Somewhere in Paris, 11eme arr., 2006

Back when I had just returned from my second year of fieldwork in Paris, I had this great moment of short-circuited intimacy. I was at Souvenir#3 warehouse party (with Seuil headlining), when a woman came up and introduced herself as a Lola, a friend of some friends I had in Chicago. We talked briefly, and then went back to dancing. More than twelve hours later, as I was leaving the after-party, our mutual friend asks me and Lola if we had met each other. Lola replied, “Of course! We’re best friends,” and we gave each other a big hug and a peck on the cheek. When I wrote about it on my old blog a few days later, I was really struck by the way we went from perfect strangers to “best friends” in the space of a night of partying. This chapter is about making sense of this sort of time-warped intimacy and heightened tactility.

(This is the fourth installment of a series where I summarize my dissertation in through blog posts. You can find the inaugural post here.)

This chapter focuses on the peculiar status of intimacy in the EDM scenes that I studied. I describe this by pointing to the gap between conventional “common sense” notions of what intimacy is and the way it is practiced in these communities. I focus on touch—tactile practices and touch norms—as a way of talking about intimacy in these contexts. Based on interviews (as well as my own experiences), I’ve found that people are generally more tactile with each other at EDM events (i.e., more open to touch, more ready to touch others), and that their attitudes about what kinds of touch are appropriate are also more flexible. However, this increased tactility can have ambivalent consequences for people who are subject to unwelcome touch—especially women—and so I also focus on how women navigate the difficult terrain between tactile intimacy, sensuous pleasure, and sexual harassment. In any case, I also examine how the music itself aesthetically represents—and maybe elicits—this heightened tactility: EDM genres such as house and techno foreground percussion, use sound-samples that index the body, and favors granular sonic textures—all of which encourages a touch-oriented engagement with sound.

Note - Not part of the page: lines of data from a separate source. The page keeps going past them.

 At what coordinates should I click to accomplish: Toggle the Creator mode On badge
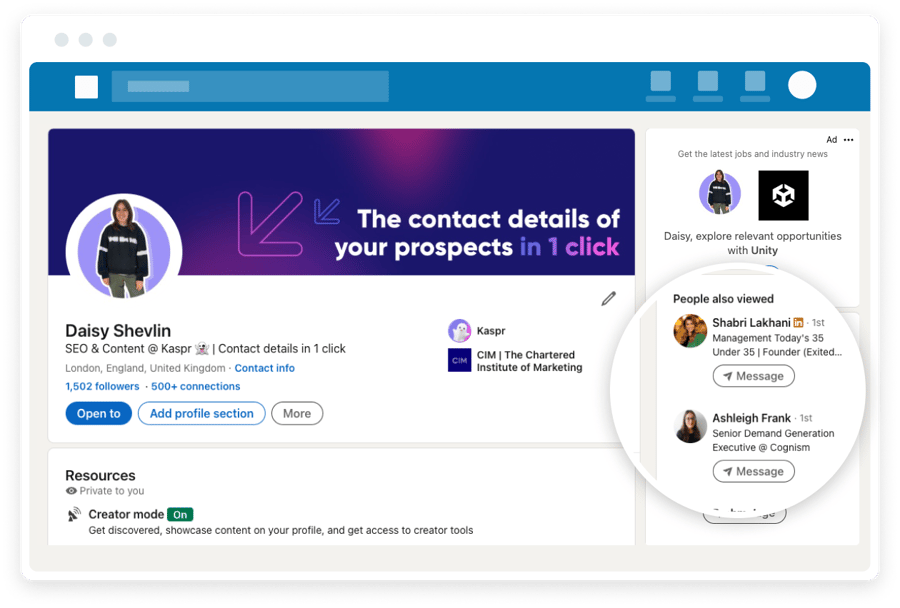coord(180,514)
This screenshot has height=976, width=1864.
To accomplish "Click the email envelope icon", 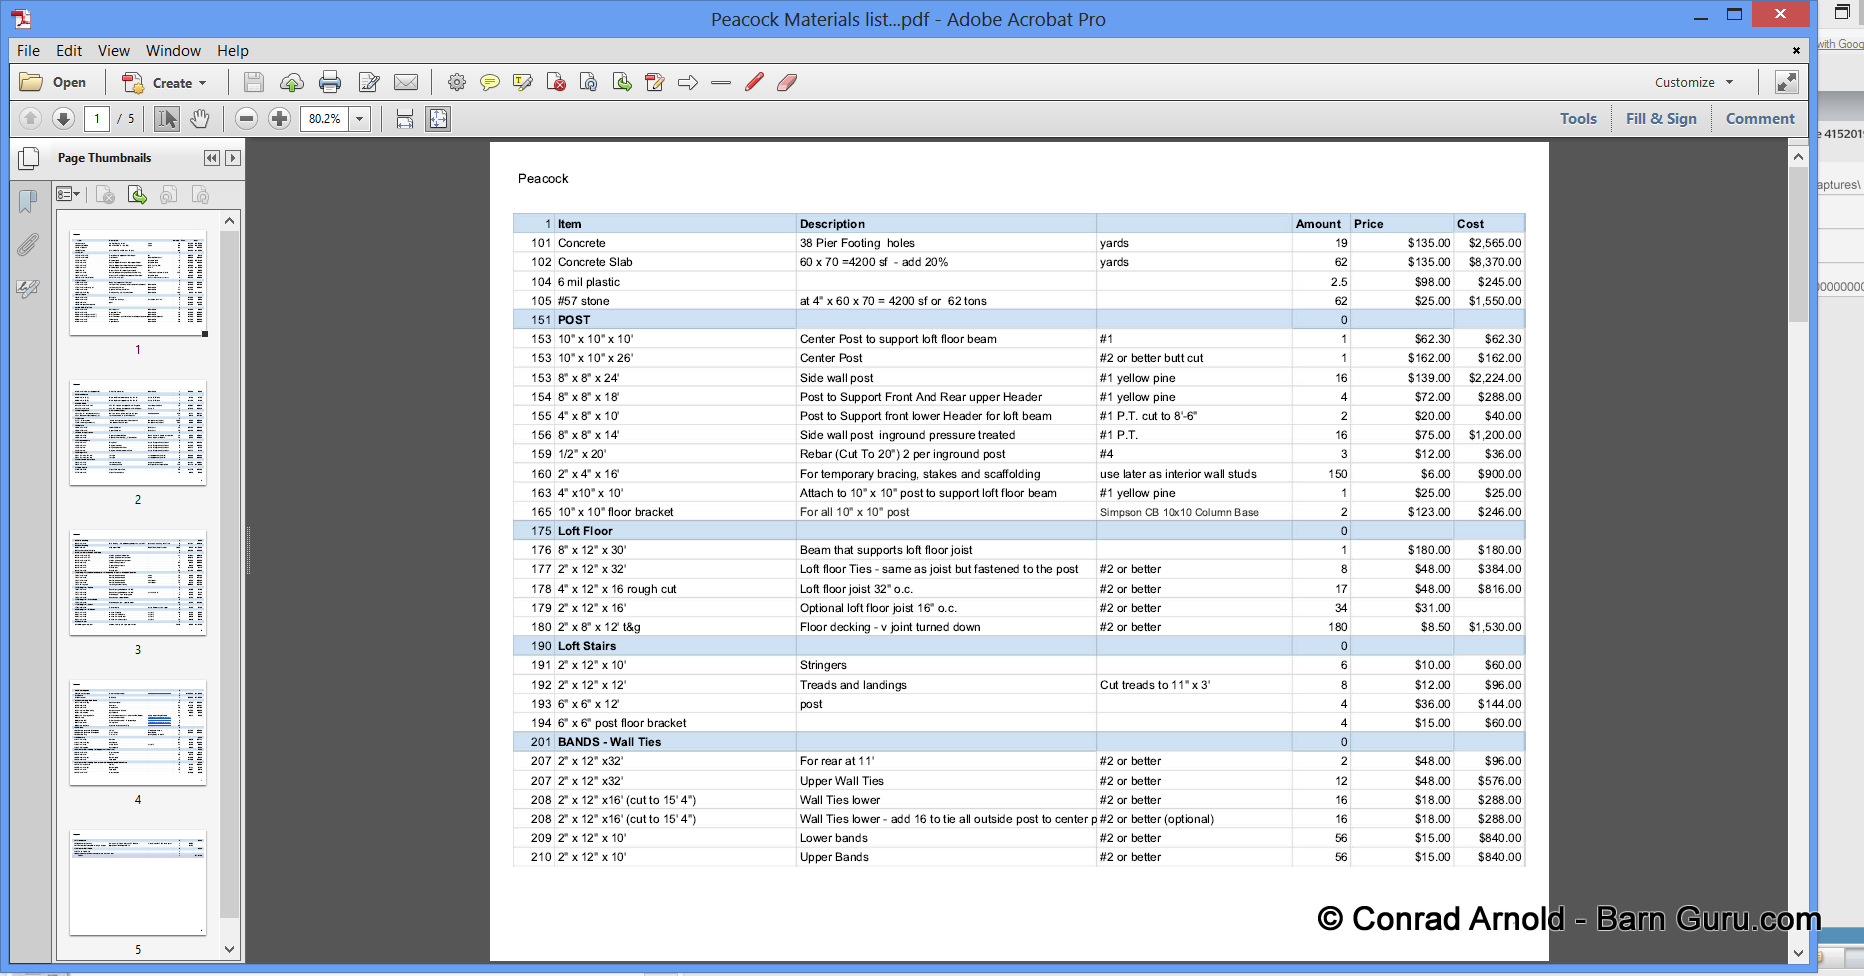I will pyautogui.click(x=406, y=83).
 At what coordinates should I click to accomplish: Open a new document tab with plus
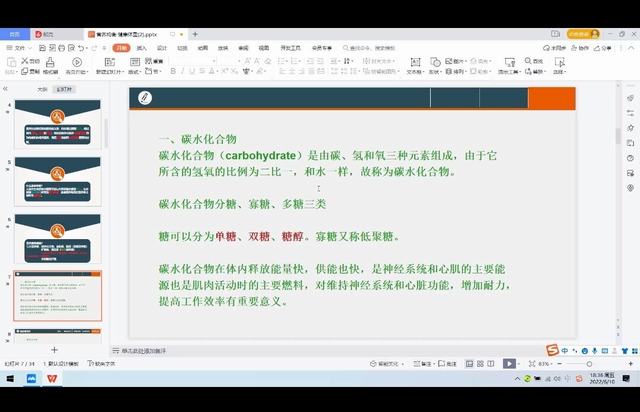click(195, 34)
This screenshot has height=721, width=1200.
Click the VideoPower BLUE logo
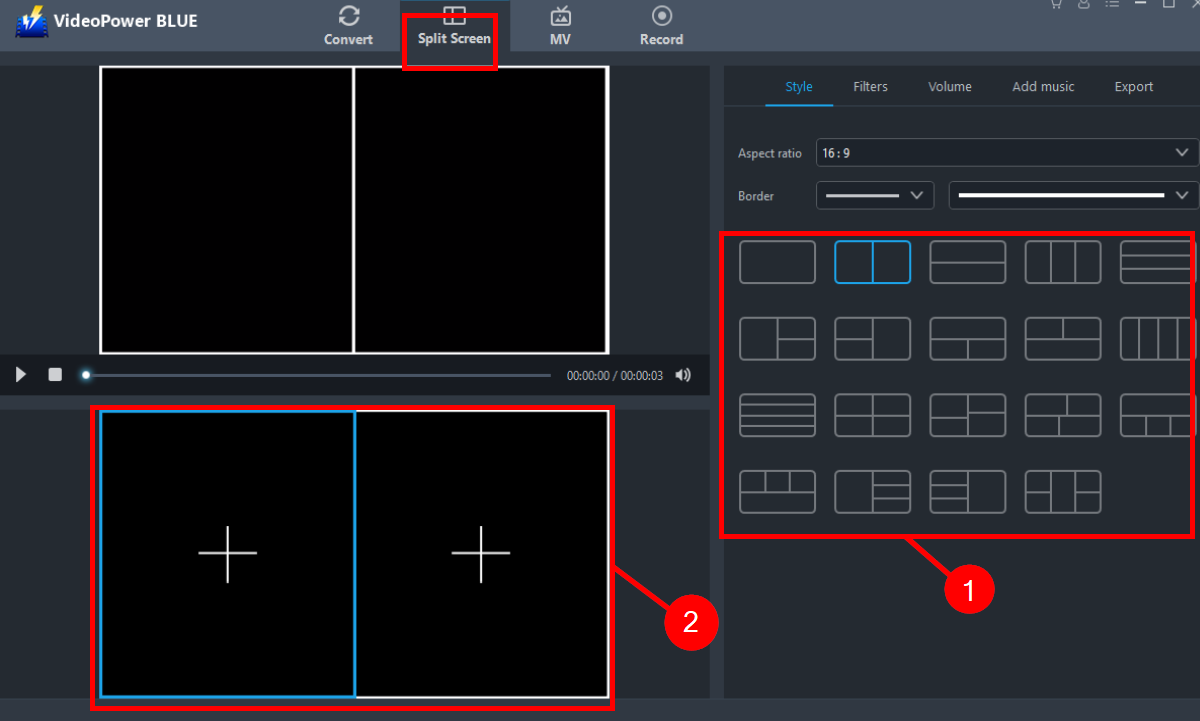[x=33, y=20]
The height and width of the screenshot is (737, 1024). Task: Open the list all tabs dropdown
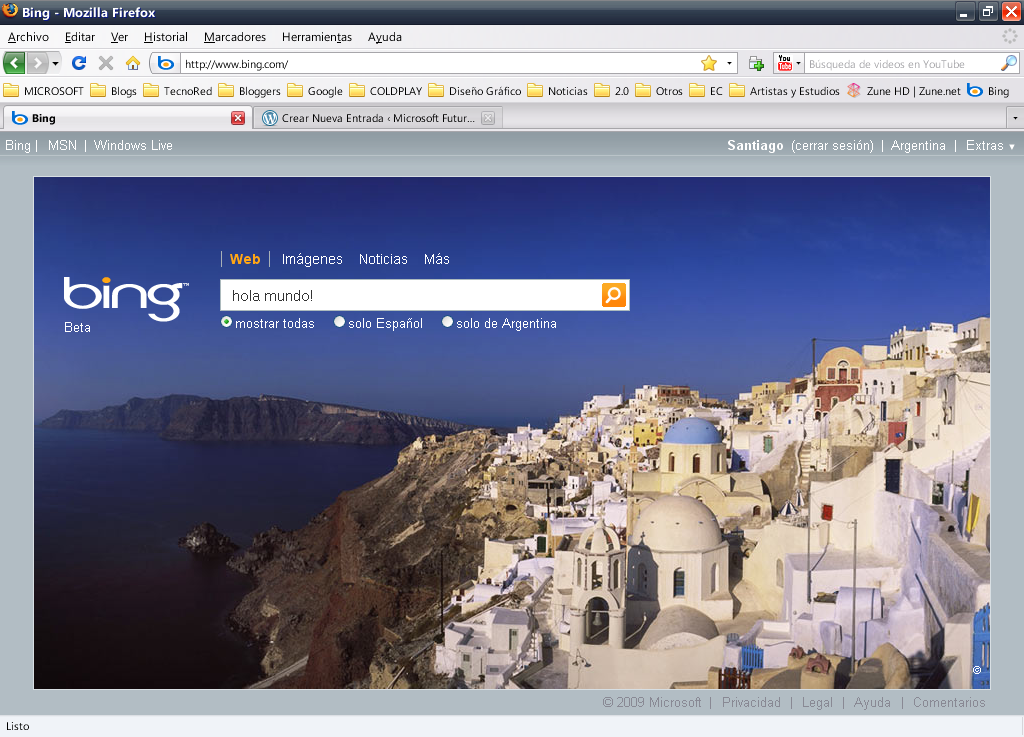1015,118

All of this work leads to a reconceptualization of intimacy as proximity and contact, which highlights the ways that intimacy actually happens on the dancefloor: with strangers and acquaintances, among bodies dancing in close quarters, and through communicative/expressive channels other than talk.

A Night Out

Before going into the “meat” of this chapter, I start with a section that gives the reader some idea of what “a night out” partying can entail in the EDM scenes that I work on. This part is mostly directed towards non-clubbing academic readers, who might not have a clue about what an afterparty is or how an EDM event in a club is different from one in a bar, warehouse, private residence, etc. If you’re reading this on my blog, you probably know all of this pretty intimately, so I’m not going to bore you here with what will probably sound like overly-generalizing over-explanation of the obvious. Nonetheless, to give you some idea of what I cover in this section, here are a few important points: 1) Although there is usually a main event that you’re going to attend on any given night, “a night out“ often includes some sort of pre-party activity, the main party, and then an after-party (“optional, but recommended”); 2) there are a bunch of different kinds of venues that are in frequent use for EDM events, including nightclubs, bars, industrial spaces (e.g., warehouses), and domestic spaces; 3) Berlin tends to be relatively lax and permissive about regulating nightlife, and so parties tend to run on longer, be more free-form, and take place in more unusual venues than in Chicago (heavily policed, more “underground”) or Paris (thoroughly regulated, integrated into entertainment industry).

Touch on the Dancefloor

I start here with an observation that might seem obvious to party kids, but still merits some explanation: at EDM events, there’s an intensification of touch between people (friends, acquaintances, strangers) that is in contrast with regular “everyday” behavior. In addition to my own observations at EDM events, I also draw from interviews, in which my interlocutors compared the way that they interacted physically with strangers and friends at EDM parties to the way they interact with others in everyday public life. Many interviewees mentioned particular gestures that were common in EDM contexts but unusual/inappropriate in others, such as: arms around waists or shoulders while talking, hugs and/or kisses as greetings, a squeeze on the forearm to say hello on the dancefloor. During my analysis of interviews as well as my own observations, I often used the concept of social or behavioral “norms” to talk about these levels of intensified tactility: even though each person has her/his personal tendencies regarding touch, groups also tend to develop a shared sense of what is permitted, encouraged, expected, and forbidden. In this sense, norms are the usually unspoken and vague “rules” that usually only come to light when someone violates them (you could compare this to the concept of “social fact” in Durkheim’s Rules of Sociological Method1901).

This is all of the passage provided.